If you only need to work on the agent itself (this repo) without use of the Asta webapp or ecosystem, follow this guide. For e2e development of DV-Asta integration, see https://github.com/allenai/nora/wiki/DataVoyager-development which details all the processes you need control of.

This project uses uv for dependency management and assumes python 3.12. Install uv, then

uv sync

Go to 1password and get "datavoyager agent secrets." You will need to export these vars to your environment. If you use something like direnv, you can put those exports directly in your .envrc file. Don't forget to direnv allow.

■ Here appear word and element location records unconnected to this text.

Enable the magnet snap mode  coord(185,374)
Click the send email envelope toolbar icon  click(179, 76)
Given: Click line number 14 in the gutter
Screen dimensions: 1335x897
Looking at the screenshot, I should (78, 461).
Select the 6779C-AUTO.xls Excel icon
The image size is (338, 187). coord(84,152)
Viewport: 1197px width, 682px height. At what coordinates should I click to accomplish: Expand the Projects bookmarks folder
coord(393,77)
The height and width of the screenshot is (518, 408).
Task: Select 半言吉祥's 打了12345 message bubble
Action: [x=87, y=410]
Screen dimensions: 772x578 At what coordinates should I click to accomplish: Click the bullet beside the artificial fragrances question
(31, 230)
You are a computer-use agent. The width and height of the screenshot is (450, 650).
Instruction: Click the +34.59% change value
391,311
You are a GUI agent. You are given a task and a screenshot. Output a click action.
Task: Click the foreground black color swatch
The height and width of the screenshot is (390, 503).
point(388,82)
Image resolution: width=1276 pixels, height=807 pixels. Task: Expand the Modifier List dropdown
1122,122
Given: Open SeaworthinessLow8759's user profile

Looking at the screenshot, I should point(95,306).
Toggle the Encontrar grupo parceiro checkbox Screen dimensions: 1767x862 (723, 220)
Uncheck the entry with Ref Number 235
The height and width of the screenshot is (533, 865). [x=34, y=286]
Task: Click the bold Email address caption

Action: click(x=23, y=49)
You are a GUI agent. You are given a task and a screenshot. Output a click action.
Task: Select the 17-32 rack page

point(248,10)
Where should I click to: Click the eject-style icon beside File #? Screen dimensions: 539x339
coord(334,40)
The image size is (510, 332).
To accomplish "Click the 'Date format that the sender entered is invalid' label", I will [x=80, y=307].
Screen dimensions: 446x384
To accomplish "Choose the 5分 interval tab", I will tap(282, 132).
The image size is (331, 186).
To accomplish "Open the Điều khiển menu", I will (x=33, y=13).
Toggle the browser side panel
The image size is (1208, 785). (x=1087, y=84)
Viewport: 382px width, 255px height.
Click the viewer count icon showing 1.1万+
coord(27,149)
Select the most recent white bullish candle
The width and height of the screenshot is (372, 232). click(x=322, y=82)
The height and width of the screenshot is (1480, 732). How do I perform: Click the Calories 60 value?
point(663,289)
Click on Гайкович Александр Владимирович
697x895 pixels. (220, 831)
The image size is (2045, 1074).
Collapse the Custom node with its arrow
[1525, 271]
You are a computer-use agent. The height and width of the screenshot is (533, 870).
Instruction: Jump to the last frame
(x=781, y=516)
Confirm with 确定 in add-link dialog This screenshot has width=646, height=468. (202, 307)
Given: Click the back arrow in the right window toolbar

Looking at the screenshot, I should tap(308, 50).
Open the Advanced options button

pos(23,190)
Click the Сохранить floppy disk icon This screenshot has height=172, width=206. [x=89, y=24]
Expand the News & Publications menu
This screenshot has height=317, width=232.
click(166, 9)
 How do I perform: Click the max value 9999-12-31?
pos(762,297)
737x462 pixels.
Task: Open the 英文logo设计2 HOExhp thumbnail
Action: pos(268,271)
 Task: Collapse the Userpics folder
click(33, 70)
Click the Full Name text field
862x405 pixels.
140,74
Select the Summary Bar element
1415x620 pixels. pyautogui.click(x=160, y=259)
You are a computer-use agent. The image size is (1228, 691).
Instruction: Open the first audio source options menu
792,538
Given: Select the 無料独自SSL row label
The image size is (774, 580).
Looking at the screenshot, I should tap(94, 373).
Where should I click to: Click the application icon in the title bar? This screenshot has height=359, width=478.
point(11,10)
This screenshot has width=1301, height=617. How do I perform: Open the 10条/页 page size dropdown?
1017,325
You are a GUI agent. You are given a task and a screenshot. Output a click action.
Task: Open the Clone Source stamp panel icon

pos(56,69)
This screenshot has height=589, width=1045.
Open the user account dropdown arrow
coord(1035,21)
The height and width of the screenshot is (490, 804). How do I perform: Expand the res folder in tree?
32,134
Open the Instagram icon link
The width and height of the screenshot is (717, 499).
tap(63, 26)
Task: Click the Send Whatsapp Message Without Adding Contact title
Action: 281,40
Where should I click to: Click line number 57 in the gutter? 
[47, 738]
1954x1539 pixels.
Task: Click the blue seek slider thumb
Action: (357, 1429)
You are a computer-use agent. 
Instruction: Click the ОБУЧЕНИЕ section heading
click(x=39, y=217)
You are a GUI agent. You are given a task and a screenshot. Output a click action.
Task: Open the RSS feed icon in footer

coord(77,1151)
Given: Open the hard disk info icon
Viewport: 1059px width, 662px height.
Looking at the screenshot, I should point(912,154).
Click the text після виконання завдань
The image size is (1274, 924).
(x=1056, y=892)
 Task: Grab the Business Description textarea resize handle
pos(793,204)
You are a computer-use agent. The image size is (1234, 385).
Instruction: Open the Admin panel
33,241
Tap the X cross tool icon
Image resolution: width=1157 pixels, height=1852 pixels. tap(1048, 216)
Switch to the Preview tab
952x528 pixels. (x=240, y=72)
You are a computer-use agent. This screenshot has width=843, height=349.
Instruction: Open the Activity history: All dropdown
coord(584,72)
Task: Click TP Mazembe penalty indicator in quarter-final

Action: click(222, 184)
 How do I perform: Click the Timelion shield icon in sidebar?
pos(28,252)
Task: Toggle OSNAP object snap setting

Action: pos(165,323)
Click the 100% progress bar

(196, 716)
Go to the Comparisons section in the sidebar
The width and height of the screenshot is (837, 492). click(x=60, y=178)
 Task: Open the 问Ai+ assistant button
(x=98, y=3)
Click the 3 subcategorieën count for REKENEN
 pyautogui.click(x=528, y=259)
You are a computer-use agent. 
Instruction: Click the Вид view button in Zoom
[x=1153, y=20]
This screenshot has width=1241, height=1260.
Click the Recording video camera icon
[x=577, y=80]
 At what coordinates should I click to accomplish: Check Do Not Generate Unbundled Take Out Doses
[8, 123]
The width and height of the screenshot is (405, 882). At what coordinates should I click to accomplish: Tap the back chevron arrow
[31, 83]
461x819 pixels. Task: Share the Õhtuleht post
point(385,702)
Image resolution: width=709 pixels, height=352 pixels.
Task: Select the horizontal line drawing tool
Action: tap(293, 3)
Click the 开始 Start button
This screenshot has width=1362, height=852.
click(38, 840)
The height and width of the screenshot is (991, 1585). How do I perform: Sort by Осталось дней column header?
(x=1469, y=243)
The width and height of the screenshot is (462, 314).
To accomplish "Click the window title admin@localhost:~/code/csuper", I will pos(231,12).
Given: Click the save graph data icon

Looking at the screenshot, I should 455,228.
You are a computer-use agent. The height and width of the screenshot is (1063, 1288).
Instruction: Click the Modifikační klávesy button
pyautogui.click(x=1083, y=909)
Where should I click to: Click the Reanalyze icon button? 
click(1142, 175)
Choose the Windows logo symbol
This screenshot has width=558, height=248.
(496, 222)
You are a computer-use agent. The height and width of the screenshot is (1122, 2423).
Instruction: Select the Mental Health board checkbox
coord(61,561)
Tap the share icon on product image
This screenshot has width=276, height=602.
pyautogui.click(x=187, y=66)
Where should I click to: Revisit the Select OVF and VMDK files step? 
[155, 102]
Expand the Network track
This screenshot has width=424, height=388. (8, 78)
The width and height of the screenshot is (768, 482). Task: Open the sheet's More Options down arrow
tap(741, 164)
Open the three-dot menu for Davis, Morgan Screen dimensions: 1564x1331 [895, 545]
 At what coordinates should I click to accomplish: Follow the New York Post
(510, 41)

Make a copy of .env.template to .env. If the secrets are exported to your environment then no further changes are needed. Otherwise, to get those secrets into docker containers, edit .env with all the secret values.

Check that you can start the agent in local mode. You should see something like this.

$> uv run python local.py
* config_file=config/datavoyager_modal_deployment_magentic_one_config_20250617.yaml
* json_logger.log_filename=threads/local-2025-08-05T10-28-36.981698/log.jsonl
* md_logger.log_filename=threads/local-2025-08-05T10-28-36.981698/log.md
* asta_logs.log_file=threads/local-2025-08-05T10-28-36.981698/log.istore.json
* console_log=threads/local-2025-08-05T10-28-36.981698/console.log 
===============================================================================================
You: (enter two blank lines to submit)

Here you can interact with the agent like you would in the Asta webapp. A number of Asta integrations have been swapped with plaintext versions. DataVoyager's reasoning will spray into the console. As it happens you will be able to see evidence of various Asta-specific features, though rendered as plaintext. A few are called out in the excerpts from an example run below.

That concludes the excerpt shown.